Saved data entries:
%%
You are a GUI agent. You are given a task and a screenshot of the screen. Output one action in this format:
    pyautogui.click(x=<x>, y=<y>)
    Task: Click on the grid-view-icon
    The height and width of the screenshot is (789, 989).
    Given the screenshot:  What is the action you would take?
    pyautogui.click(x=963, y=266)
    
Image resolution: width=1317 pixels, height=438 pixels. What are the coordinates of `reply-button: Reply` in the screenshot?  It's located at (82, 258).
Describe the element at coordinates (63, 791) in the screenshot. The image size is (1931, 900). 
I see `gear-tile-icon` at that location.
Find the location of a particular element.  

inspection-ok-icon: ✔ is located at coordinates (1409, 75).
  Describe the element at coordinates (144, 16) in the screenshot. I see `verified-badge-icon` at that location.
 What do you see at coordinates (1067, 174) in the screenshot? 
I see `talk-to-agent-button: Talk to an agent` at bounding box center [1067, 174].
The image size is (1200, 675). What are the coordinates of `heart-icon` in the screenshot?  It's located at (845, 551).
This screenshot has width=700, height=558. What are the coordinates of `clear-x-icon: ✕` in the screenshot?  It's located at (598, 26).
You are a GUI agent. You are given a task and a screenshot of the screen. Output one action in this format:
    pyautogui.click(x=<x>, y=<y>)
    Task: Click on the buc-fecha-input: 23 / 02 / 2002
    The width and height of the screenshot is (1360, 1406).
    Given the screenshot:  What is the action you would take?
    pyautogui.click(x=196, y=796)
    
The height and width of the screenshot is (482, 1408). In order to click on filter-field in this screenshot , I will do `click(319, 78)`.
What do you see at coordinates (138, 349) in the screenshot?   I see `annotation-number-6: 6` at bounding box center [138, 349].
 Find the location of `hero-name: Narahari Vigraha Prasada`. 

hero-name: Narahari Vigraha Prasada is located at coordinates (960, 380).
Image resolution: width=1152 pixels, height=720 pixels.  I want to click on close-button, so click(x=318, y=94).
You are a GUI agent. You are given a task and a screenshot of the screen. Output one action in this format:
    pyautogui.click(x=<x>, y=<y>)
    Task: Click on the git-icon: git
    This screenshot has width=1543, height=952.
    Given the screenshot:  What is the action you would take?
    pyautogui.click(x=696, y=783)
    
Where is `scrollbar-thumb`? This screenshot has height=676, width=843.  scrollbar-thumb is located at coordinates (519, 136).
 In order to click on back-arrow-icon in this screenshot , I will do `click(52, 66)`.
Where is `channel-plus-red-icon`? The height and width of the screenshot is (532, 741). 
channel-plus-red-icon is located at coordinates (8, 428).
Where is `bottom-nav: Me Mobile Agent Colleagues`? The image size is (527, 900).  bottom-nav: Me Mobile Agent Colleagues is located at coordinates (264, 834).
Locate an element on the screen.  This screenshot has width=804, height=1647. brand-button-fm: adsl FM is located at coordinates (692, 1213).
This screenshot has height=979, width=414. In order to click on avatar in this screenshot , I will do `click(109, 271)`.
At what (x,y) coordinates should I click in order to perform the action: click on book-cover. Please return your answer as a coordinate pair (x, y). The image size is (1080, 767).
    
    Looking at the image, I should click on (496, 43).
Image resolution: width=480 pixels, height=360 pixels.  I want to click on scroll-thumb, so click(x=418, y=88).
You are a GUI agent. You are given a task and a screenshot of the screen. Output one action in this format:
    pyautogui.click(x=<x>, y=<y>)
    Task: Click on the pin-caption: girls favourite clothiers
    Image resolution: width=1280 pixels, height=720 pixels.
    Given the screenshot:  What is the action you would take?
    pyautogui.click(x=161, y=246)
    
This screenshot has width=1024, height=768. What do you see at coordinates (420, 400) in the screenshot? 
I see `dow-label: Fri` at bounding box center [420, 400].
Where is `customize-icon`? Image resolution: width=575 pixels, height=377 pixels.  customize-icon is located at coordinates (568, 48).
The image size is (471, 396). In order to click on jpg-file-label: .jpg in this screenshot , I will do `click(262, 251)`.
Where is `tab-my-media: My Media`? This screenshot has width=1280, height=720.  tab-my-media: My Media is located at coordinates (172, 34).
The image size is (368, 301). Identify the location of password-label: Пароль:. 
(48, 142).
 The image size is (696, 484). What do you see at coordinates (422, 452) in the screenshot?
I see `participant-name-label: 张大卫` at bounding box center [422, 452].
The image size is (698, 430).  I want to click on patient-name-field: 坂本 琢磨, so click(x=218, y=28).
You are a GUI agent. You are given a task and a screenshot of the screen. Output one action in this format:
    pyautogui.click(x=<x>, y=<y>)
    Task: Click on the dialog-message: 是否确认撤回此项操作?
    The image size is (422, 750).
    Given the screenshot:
%%
Quote every one of the saved data entries above, word for word.

**RESULT OF THE EXERCISE**.
You are a GUI agent. You are given a task and a screenshot of the screen. Output one action in this format:
    pyautogui.click(x=<x>, y=<y>)
    Task: Click on the grid-view-icon
    The height and width of the screenshot is (789, 989).
    Given the screenshot:  What is the action you would take?
    pyautogui.click(x=963, y=266)
    
Image resolution: width=1317 pixels, height=438 pixels. What are the coordinates of `reply-button: Reply` in the screenshot?  It's located at (82, 258).
Describe the element at coordinates (63, 791) in the screenshot. The image size is (1931, 900). 
I see `gear-tile-icon` at that location.
Find the location of a particular element.  

inspection-ok-icon: ✔ is located at coordinates (1409, 75).
  Describe the element at coordinates (144, 16) in the screenshot. I see `verified-badge-icon` at that location.
 What do you see at coordinates (1067, 174) in the screenshot? 
I see `talk-to-agent-button: Talk to an agent` at bounding box center [1067, 174].
The image size is (1200, 675). What are the coordinates of `heart-icon` in the screenshot?  It's located at (845, 551).
This screenshot has width=700, height=558. What are the coordinates of `clear-x-icon: ✕` in the screenshot?  It's located at (598, 26).
You are a GUI agent. You are given a task and a screenshot of the screen. Output one action in this format:
    pyautogui.click(x=<x>, y=<y>)
    Task: Click on the buc-fecha-input: 23 / 02 / 2002
    The width and height of the screenshot is (1360, 1406).
    Given the screenshot:  What is the action you would take?
    pyautogui.click(x=196, y=796)
    
The height and width of the screenshot is (482, 1408). In order to click on filter-field in this screenshot , I will do `click(319, 78)`.
What do you see at coordinates (138, 349) in the screenshot?   I see `annotation-number-6: 6` at bounding box center [138, 349].
 Find the location of `hero-name: Narahari Vigraha Prasada`. 

hero-name: Narahari Vigraha Prasada is located at coordinates (960, 380).
Image resolution: width=1152 pixels, height=720 pixels.  I want to click on close-button, so click(x=318, y=94).
You are a GUI agent. You are given a task and a screenshot of the screen. Output one action in this format:
    pyautogui.click(x=<x>, y=<y>)
    Task: Click on the git-icon: git
    This screenshot has width=1543, height=952.
    Given the screenshot:  What is the action you would take?
    pyautogui.click(x=696, y=783)
    
Where is `scrollbar-thumb`? This screenshot has height=676, width=843.  scrollbar-thumb is located at coordinates (519, 136).
 In order to click on back-arrow-icon in this screenshot , I will do `click(52, 66)`.
Where is `channel-plus-red-icon`? The height and width of the screenshot is (532, 741). 
channel-plus-red-icon is located at coordinates (8, 428).
Where is `bottom-nav: Me Mobile Agent Colleagues`? The image size is (527, 900).  bottom-nav: Me Mobile Agent Colleagues is located at coordinates (264, 834).
Locate an element on the screen.  This screenshot has width=804, height=1647. brand-button-fm: adsl FM is located at coordinates (692, 1213).
This screenshot has height=979, width=414. In order to click on avatar in this screenshot , I will do `click(109, 271)`.
At what (x,y) coordinates should I click in order to perform the action: click on book-cover. Please return your answer as a coordinate pair (x, y). The image size is (1080, 767).
    
    Looking at the image, I should click on (496, 43).
Image resolution: width=480 pixels, height=360 pixels.  I want to click on scroll-thumb, so click(x=418, y=88).
You are a GUI agent. You are given a task and a screenshot of the screen. Output one action in this format:
    pyautogui.click(x=<x>, y=<y>)
    Task: Click on the pin-caption: girls favourite clothiers
    Image resolution: width=1280 pixels, height=720 pixels.
    Given the screenshot:  What is the action you would take?
    pyautogui.click(x=161, y=246)
    
This screenshot has width=1024, height=768. What do you see at coordinates (420, 400) in the screenshot? 
I see `dow-label: Fri` at bounding box center [420, 400].
Where is `customize-icon`? Image resolution: width=575 pixels, height=377 pixels.  customize-icon is located at coordinates (568, 48).
The image size is (471, 396). In order to click on jpg-file-label: .jpg in this screenshot , I will do `click(262, 251)`.
Where is `tab-my-media: My Media`? This screenshot has width=1280, height=720.  tab-my-media: My Media is located at coordinates (172, 34).
The image size is (368, 301). Identify the location of password-label: Пароль:. 
(48, 142).
 The image size is (696, 484). What do you see at coordinates (422, 452) in the screenshot?
I see `participant-name-label: 张大卫` at bounding box center [422, 452].
The image size is (698, 430).  I want to click on patient-name-field: 坂本 琢磨, so click(x=218, y=28).
You are a GUI agent. You are given a task and a screenshot of the screen. Output one action in this format:
    pyautogui.click(x=<x>, y=<y>)
    Task: Click on the dialog-message: 是否确认撤回此项操作?
    The image size is (422, 750).
    Given the screenshot:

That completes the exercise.